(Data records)
----

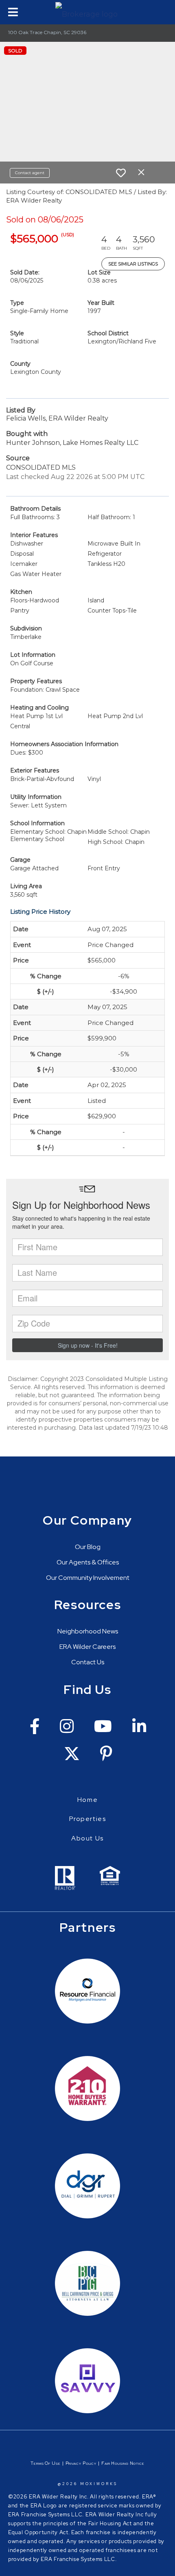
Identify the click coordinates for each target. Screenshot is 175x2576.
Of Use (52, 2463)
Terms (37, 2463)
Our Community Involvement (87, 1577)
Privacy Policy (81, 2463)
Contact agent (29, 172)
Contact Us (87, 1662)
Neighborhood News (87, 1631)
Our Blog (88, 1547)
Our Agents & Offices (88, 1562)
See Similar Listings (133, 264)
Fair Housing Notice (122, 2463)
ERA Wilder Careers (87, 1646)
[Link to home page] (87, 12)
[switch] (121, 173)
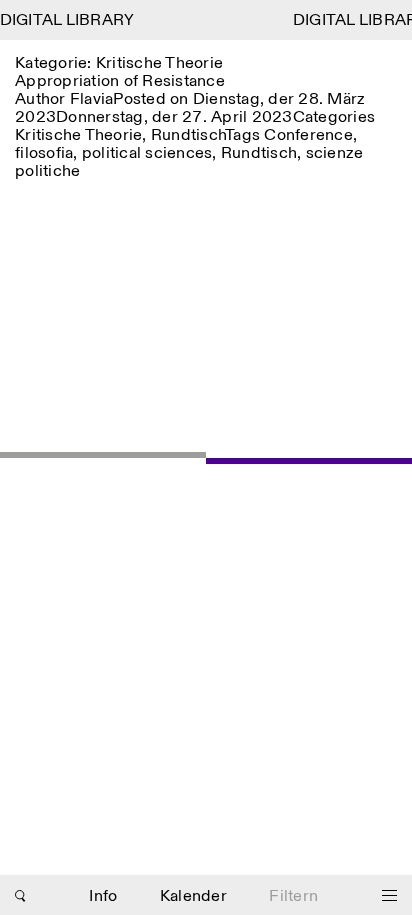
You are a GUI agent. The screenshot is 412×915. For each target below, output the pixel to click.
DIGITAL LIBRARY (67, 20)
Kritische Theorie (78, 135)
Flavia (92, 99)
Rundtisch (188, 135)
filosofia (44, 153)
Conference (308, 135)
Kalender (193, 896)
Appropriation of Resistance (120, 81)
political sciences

----

◆ EXERCISE BRIEF ◆
Give an exact copy of the line containing "See Similar Listings (133, 264)" and every line after it through the end of the entries. Pictures are to be dropped.

◆ ANSWER TO THE PROBLEM ◆
See Similar Listings (133, 264)
Fair Housing Notice (122, 2463)
ERA Wilder Careers (87, 1646)
[Link to home page] (87, 12)
[switch] (121, 173)
You are a GUI agent. The screenshot is 412×915. For each target below, output the pixel to click.
DIGITAL LIBRARY (67, 20)
Kritische Theorie (78, 135)
Flavia (92, 99)
Rundtisch (188, 135)
filosofia (44, 153)
Conference (308, 135)
Kalender (193, 896)
Appropriation of Resistance (120, 81)
political sciences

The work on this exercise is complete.